* **List of tasks**
[1] Answer these from the forum thread on sourcing training staves:
(a) What length of staves does Kirk want?
(b) How many staves were in the bundle he bought, and about what did it cost?
(c) On which evening does he normally run his classes?
[2] Write the next part of the forum thread on sourcing training staves, picking up after the last quoted sentence.

* **Excerpt provided**
* * *

# Source for training staff wasters



## lklawson (Sep 14, 2020)

I'll be teaching a series of classes on the historic use of staves and "quarterstaff" in western culture soon.  I'm looking for a source of inexpensive staves.  These will get beaten about, smashed into each other, and generally chewed up.  

I want something like 1.25" - 1.5" rattan or bamboo in 8' lengths.  Something with enough flex that students could accidentally bump each other through training armor and not break bones, but heavy and long enough that the won't learn the techniques wrong because their staves are too light.

I have found (and bought) a 25 count bundle of 1" by 8' bamboo staves for about $82-ish. But I think that 1" is probably going to be too whippy.  

The next closest I've found was some 8' bamboo poles for $13 each.  So I go from ~3@ for 1" dia. poles to $13@?  

And rattan & waxwood are more.  

Do you have a good source at decent prices?

Peace favor your sword,
Kirk


----------



## Tony Dismukes (Sep 14, 2020)

Don’t have any info on stave sources, but I was wondering - will you be teaching during the week or on the weekend? If it’s the weekend I might be able to come up to Dayton for your classes.


----------



## lklawson (Sep 14, 2020)

Tony Dismukes said:


> Don’t have any info on stave sources, but I was wondering - will you be teaching during the week or on the weekend? If it’s the weekend I might be able to come up to Dayton for your classes.


I normally run it on Tuesday evenings.

Peace favor your sword,
Kirk


----------



## geezer (Sep 14, 2020)

lklawson said:


> I'll be teaching a series of classes on the historic use of staves and "quarterstaff" in western culture soon.  I'm looking for a source of inexpensive staves.  These will get beaten about, smashed into each other, and generally chewed up.
> 
> I want something like 1.25" - 1.5" rattan or bamboo in 8' lengths.  Something with enough flex that students could accidentally bump each other through training armor and not break bones, but heavy and long enough that the won't learn the techniques wrong because their staves are too light.

* * *

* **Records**
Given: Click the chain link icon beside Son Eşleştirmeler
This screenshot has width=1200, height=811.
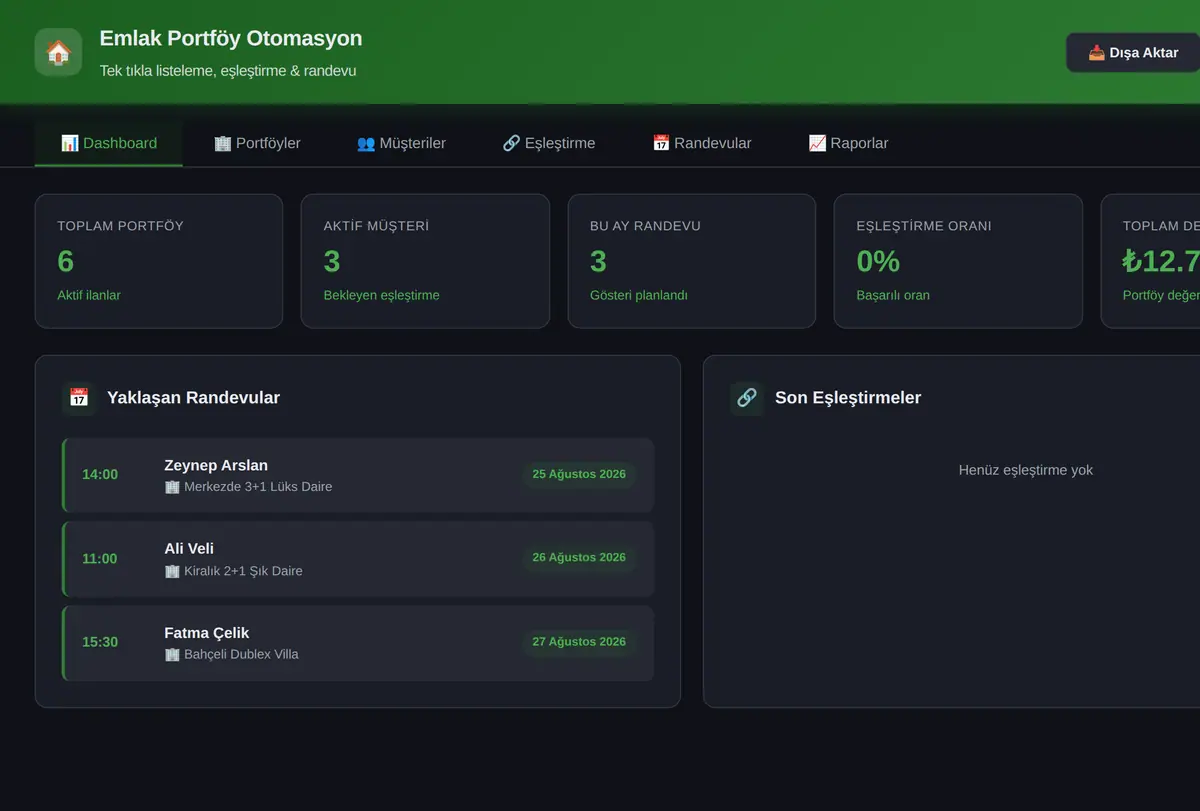Looking at the screenshot, I should pyautogui.click(x=747, y=397).
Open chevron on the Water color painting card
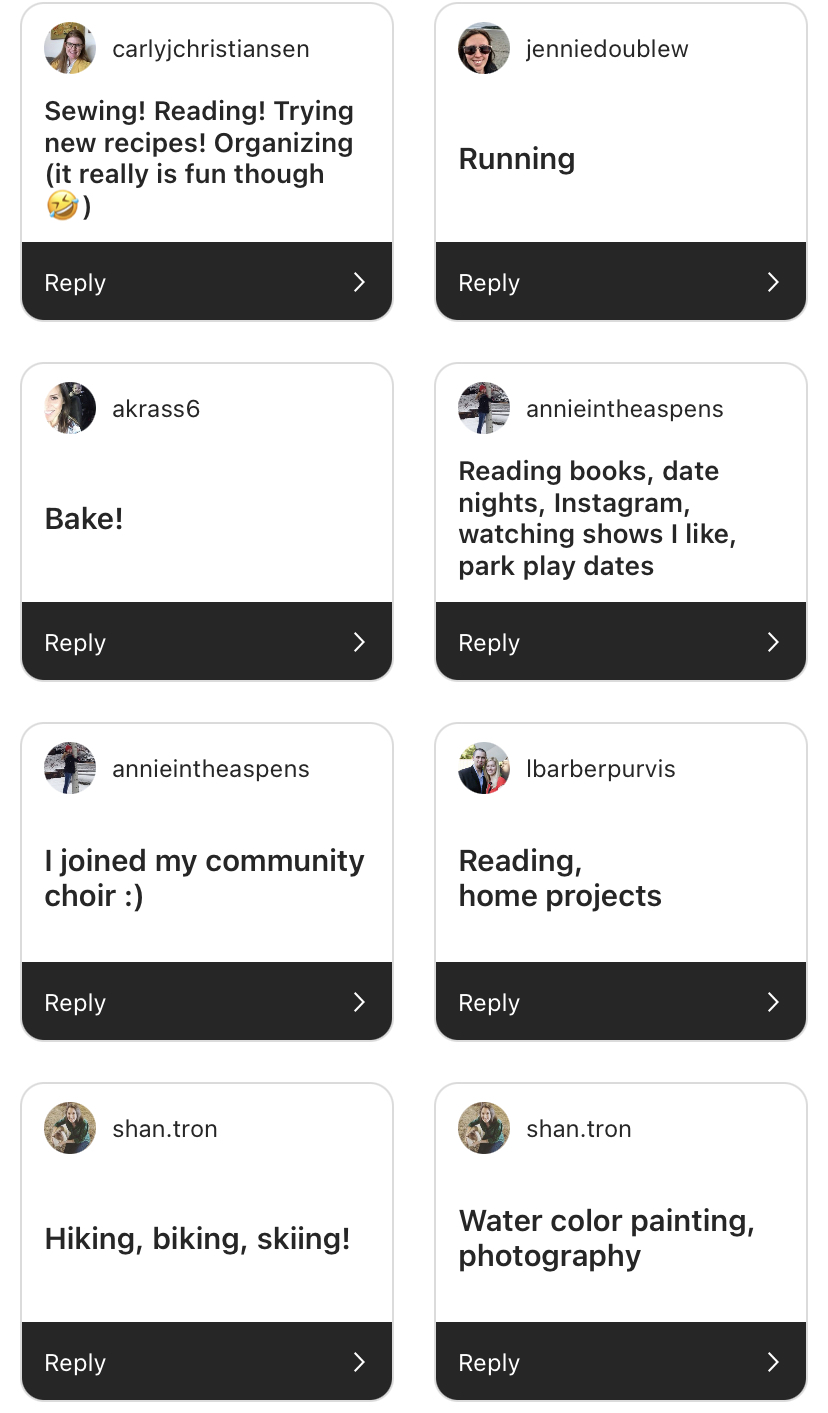 click(x=773, y=1362)
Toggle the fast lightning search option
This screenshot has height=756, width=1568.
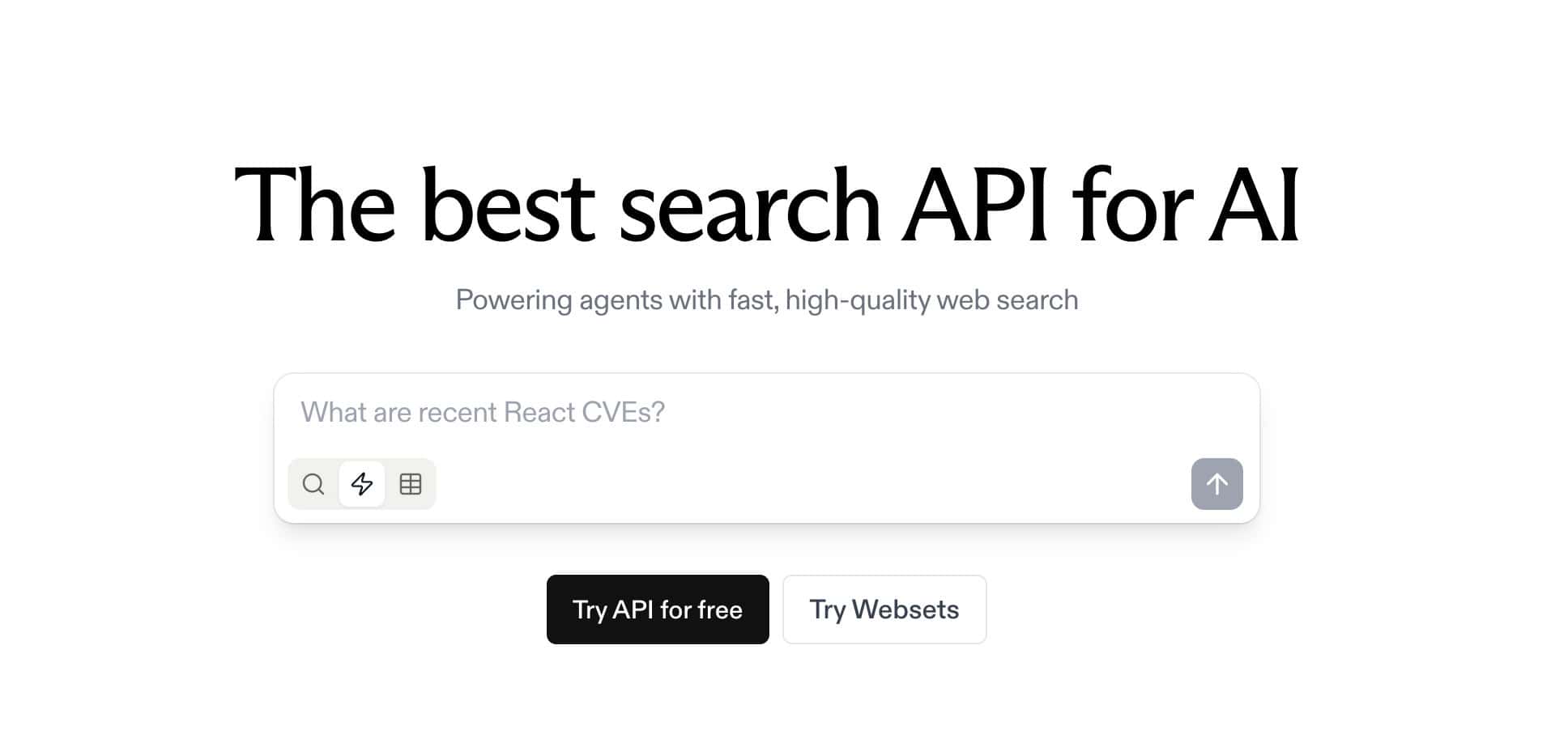pos(362,484)
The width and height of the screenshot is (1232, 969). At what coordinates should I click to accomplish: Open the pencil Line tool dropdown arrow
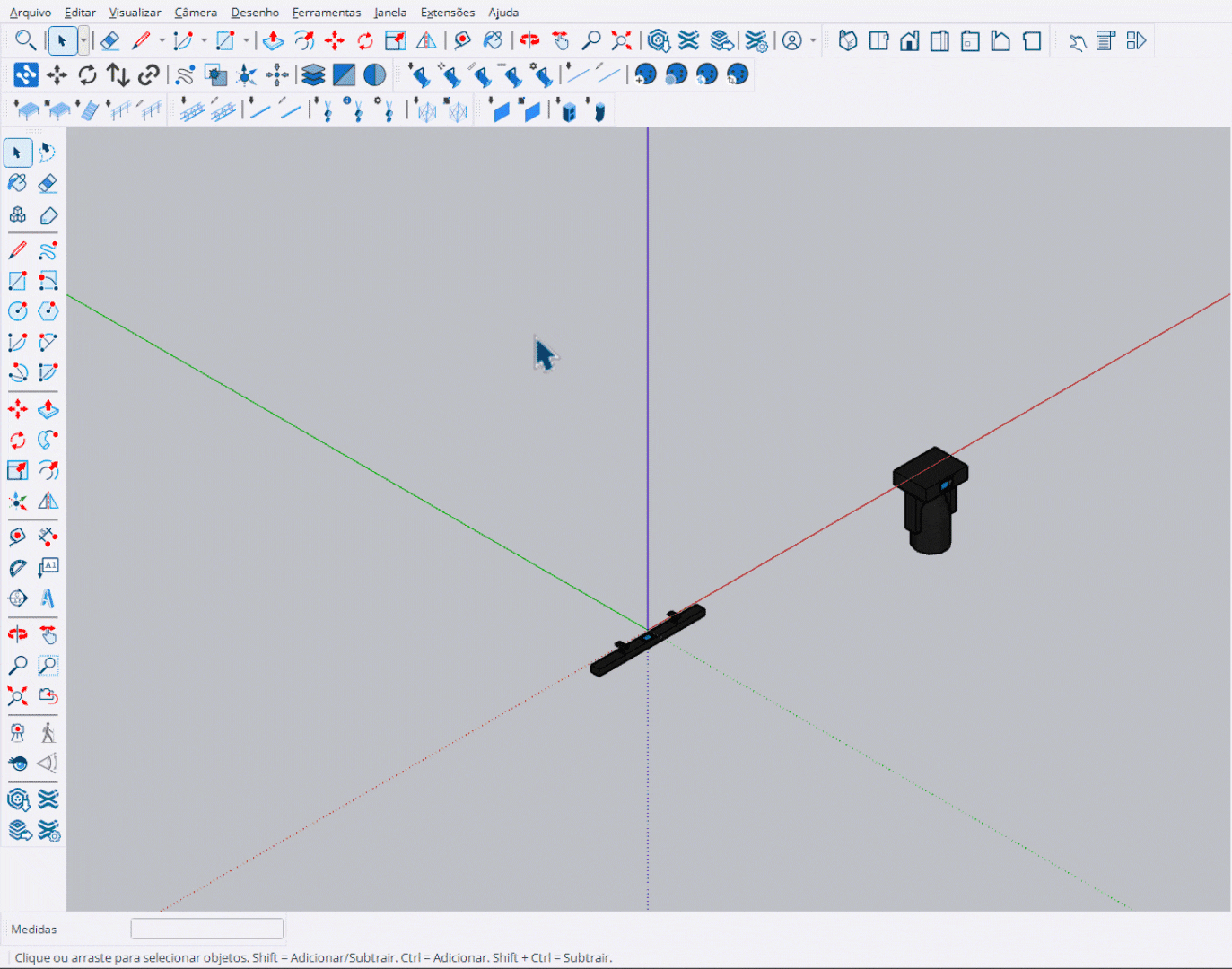coord(162,40)
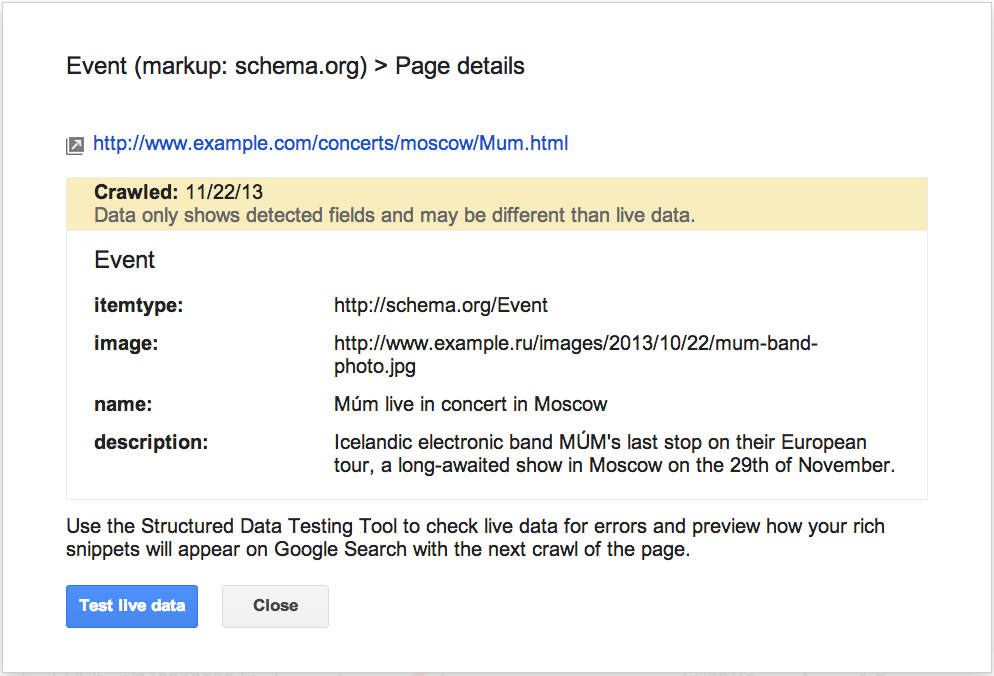Image resolution: width=994 pixels, height=676 pixels.
Task: Click the notice about detected fields only
Action: click(x=394, y=215)
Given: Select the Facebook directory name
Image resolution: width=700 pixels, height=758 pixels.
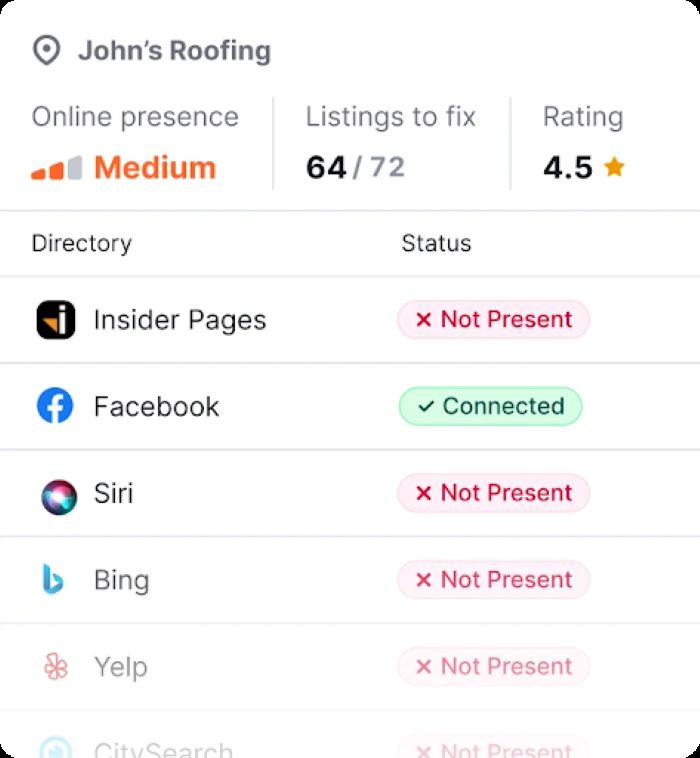Looking at the screenshot, I should [x=156, y=407].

* * *

* **Task-by-task results**
[1]
(a) 8 feet.
(b) 25 staves, for about $82.
(c) Tuesday evenings.

[2]
> 
> ...




Best deals I've had have been at Frank's Cane. Good tough rattan staffs with skin still on. I like them heavy, say 1 5/8 in. Frank's Cane and Rush Supply


----------



## Tony Dismukes (Sep 14, 2020)

lklawson said:


> I normally run it on Tuesday evenings.
> 
> Peace favor your sword,
> Kirk


Oh well. Let me know if you ever do any training or teaching on the weekend.


----------



## lklawson (Sep 14, 2020)

Tony Dismukes said:


> Oh well. Let me know if you ever do any training or teaching on the weekend.


We could probably make a special session for you at some point.

Peace favor your sword,
Kirk


----------



## EdwardA (Sep 14, 2020)

lklawson said:


> I'll be teaching a series of classes on the historic use of staves and "quarterstaff" in western culture soon.  I'm looking for a source of inexpensive staves.  These will get beaten about, smashed into each other, and generally chewed up.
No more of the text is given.